2017 American federal lawsuit on migrant detention

State of New York, et al. v. Trump et al. (No. 1:17-cv-05228-NGG-JO) was a lawsuit against the rescission implemented by the Trump administration of the Deferred Action for Childhood Arrivals (DACA) program. At issue are Fifth Amendment protections of due process, information use, and equal protection.

Plaintiffs claimed damages in the form of "discriminatory treatment based on their national origin, without lawful justification."

==Facts and prior history==
The Deferred Action for Childhood Arrivals, or DACA, is a program that protected certain undocumented immigrants who came to the United States as children from arrest or detention based solely on their immigration status while the program was in effect. Obama administration Secretary of Homeland Security Janet Napolitano issued a memorandum establishing DACA on June 15, 2012. Participation was granted for two years with renewal possible. DACA grantees also got work authorizations and were eligible to receive Social Security, retirement, disability benefits, and, in certain states, benefits such as driver's licenses or unemployment insurance.

DACA became a campaign issue in the 2016 United States Presidential election. Republican nominee Donald Trump called for eliminating DACA, while Democratic nominee Hillary Clinton called for protection and expansion of the program. After Trump was elected President, the Acting Secretary of Homeland Security Elaine Duke rescinded the Napolitano memo on September 5, 2017, effectively rescinding DACA. The Trump administration then sent the program to Congress for rework within six months.

Following this action, the state of New York filed this lawsuit to maintain the protections extended to DACA grantees and to allow renewal and continued enrollment by eligible applicants.

== Case history ==

The case was reassigned to Judge Nicholas G. Garaufis, because it was related to Batalla Vidal et al. v. Baran et al., No. 1:16-cv-4756.

In late September 2017, the parties argued over the scope of discovery.
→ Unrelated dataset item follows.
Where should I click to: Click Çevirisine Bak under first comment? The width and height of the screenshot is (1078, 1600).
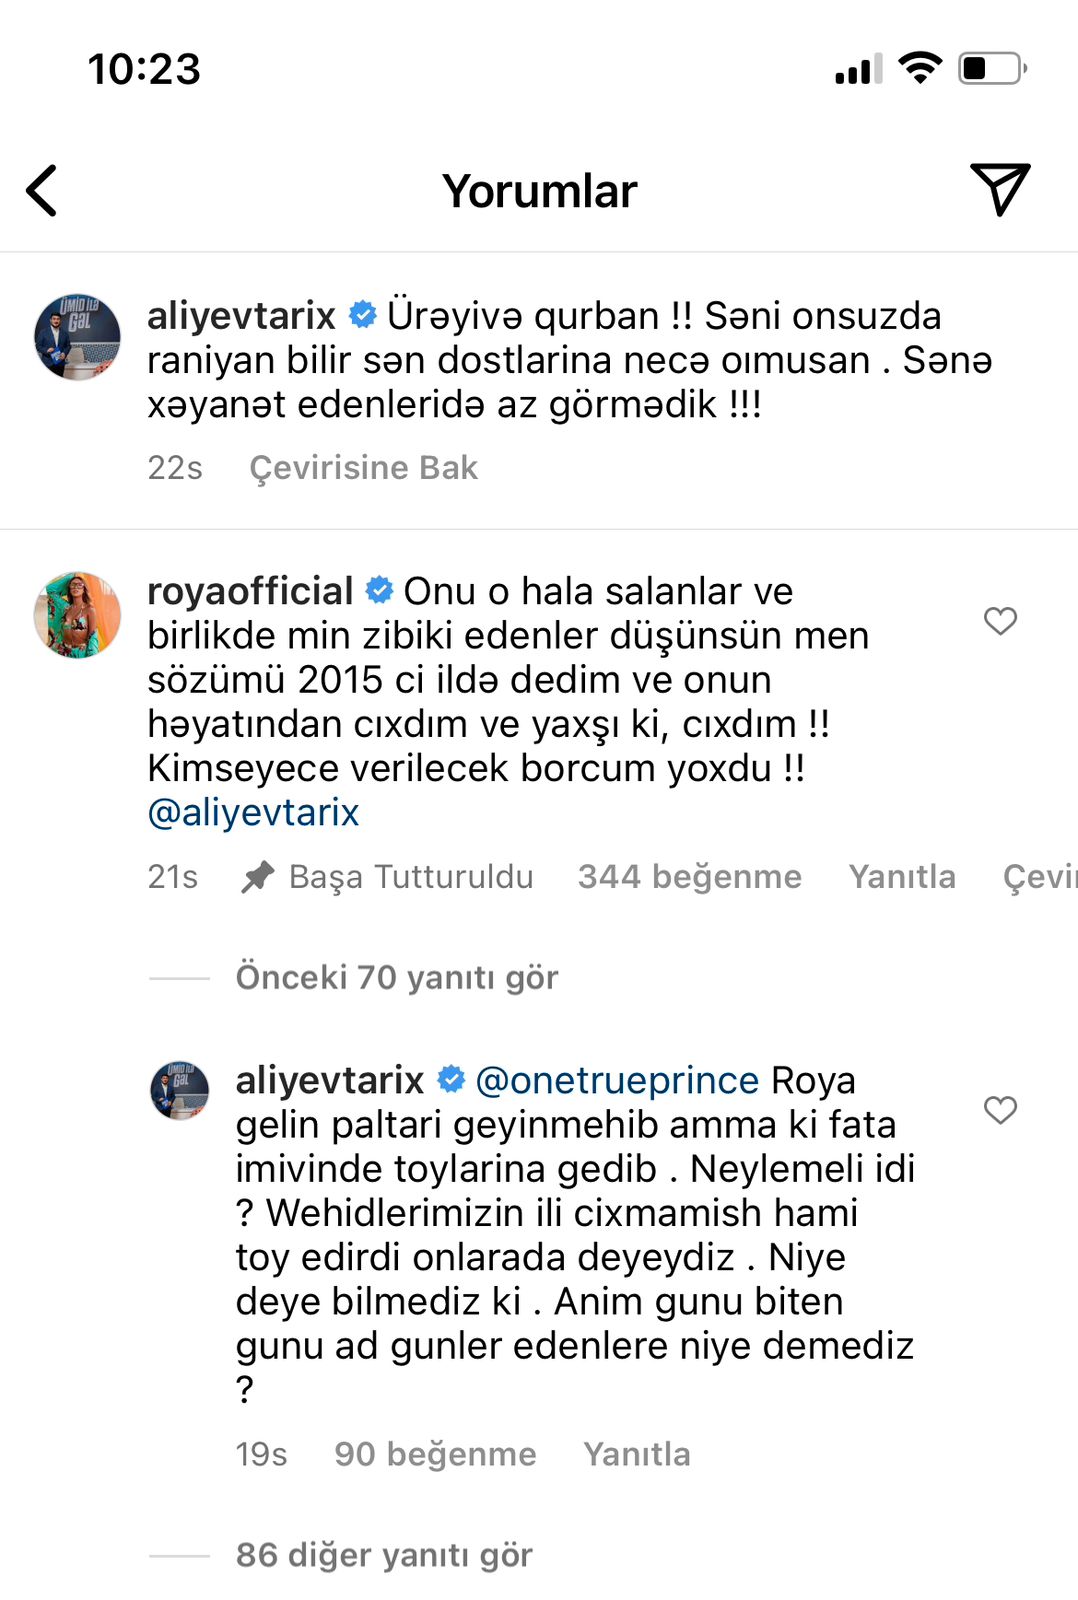tap(363, 467)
On October 19, 2017, Judge Garaufis ordered that the Trump administration could not delay discovery, though he reduced the scope of required documents. On December 14, 2017, government lawyers argued that discovery was improper, but no immediate ruling was issued.

On June 18, 2020, the Supreme Court ruled 5–4 in the related case Department of Homeland Security v. Regents of the University of California that the Trump administration's attempt to terminate DACA was "arbitrary and capricious" under the Administrative Procedure Act. The Court vacated the rescission and remanded the matter back to the lower courts.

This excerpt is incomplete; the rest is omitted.